Silver Star/Jagermeister Stages
3 Inches Of Blood
First on our docket was a distant hum of crushing bass and the scarcely audible passing of Cam Pipes’…well…pipes. Frankly, I did not see anything about this band that stood out on our landscape. Canadian act 3 Inches Of Blood is that modern metal band post-2000 which supports the naysayers’ complaints on how all metal screaming bands sound alike. As the opening act we were privy to catching, a disappointing beginning; as a band trying to prop up metal acts, the only one really pulling his weight seemed to be the live-only bassist addition and his speakers’ ridiculous reverb. Next!
In This Moment
What can I say about this band that has not already been said? What can I say without developing a mondo crush on Maria Brink? Well, since it’s obviously too late to avoid the latter, let us get down to brass tacks. In This Moment is a powerful rock band with a very potent vocalist whose voice, both screamed and serenading, carries like a tribal-tattooed dove on the hot summer breeze. From Brink waltzing through the crowd to a initiate an all-inclusive circle pit, to guitarist Howorth’s phenomenal licks, to stellar renditions of duet track “The Promise” (featuring Adrian Patrick of Otherwise) and power-punched single “The Gun Show” from 2010’s more straightforward dark release A Star-Crossed Wasteland, no stone was left unturned or undisturbed by the end of this Ozzfest 2007 Jagermeister alumni.

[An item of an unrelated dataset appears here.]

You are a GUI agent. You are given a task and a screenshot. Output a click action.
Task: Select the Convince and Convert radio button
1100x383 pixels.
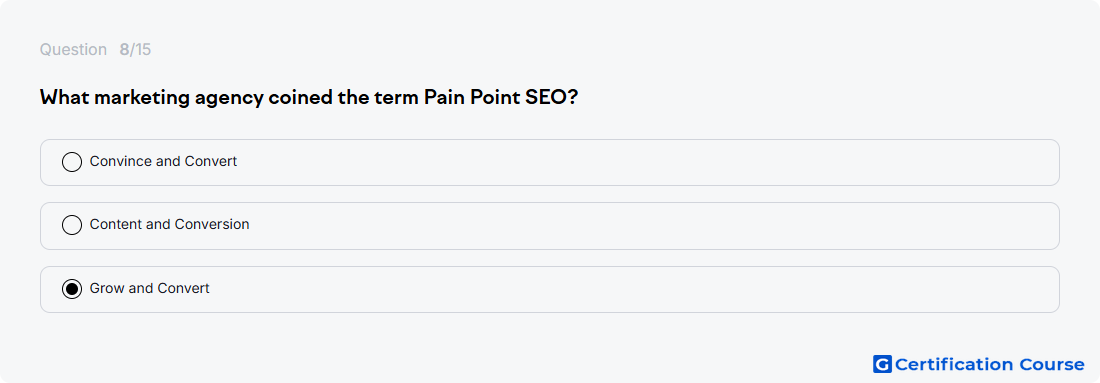pyautogui.click(x=72, y=162)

It is rare when the lead vocalist takes a tour of the venue amidst the metal crowd after their set, all casual and nonchalant, but Brink is your girl for the job, and while I try to hide my interest in stalking her mid-stride, let us move on.
Catching the tail-end of the Chimaira set is a disappointment on its own for any metal fan, but this groove sect of metal has a death grip on its fans that supersedes things only Chimaira could get wrong. Plagued with unhealthy distortion, the usually clean streak of high-end production and atmospheres becomes a melodic mess of destruction in the aftermath of bands like mathcore painkillers Norma Jean or a band like In This Moment. Mark Hunter was, as previously dumbed down by 3 Inches, inaudible beyond the usual growls, but Arnold’s guitar, while dressed in juxtaposed static, pulled them all out of the crevice with tight dominance through and through. Chimaira is a choice act, from my perspective, and best experienced in studio unless given a more suitable venue beyond Raleigh’s calamitous 2010 Jagermeister stage.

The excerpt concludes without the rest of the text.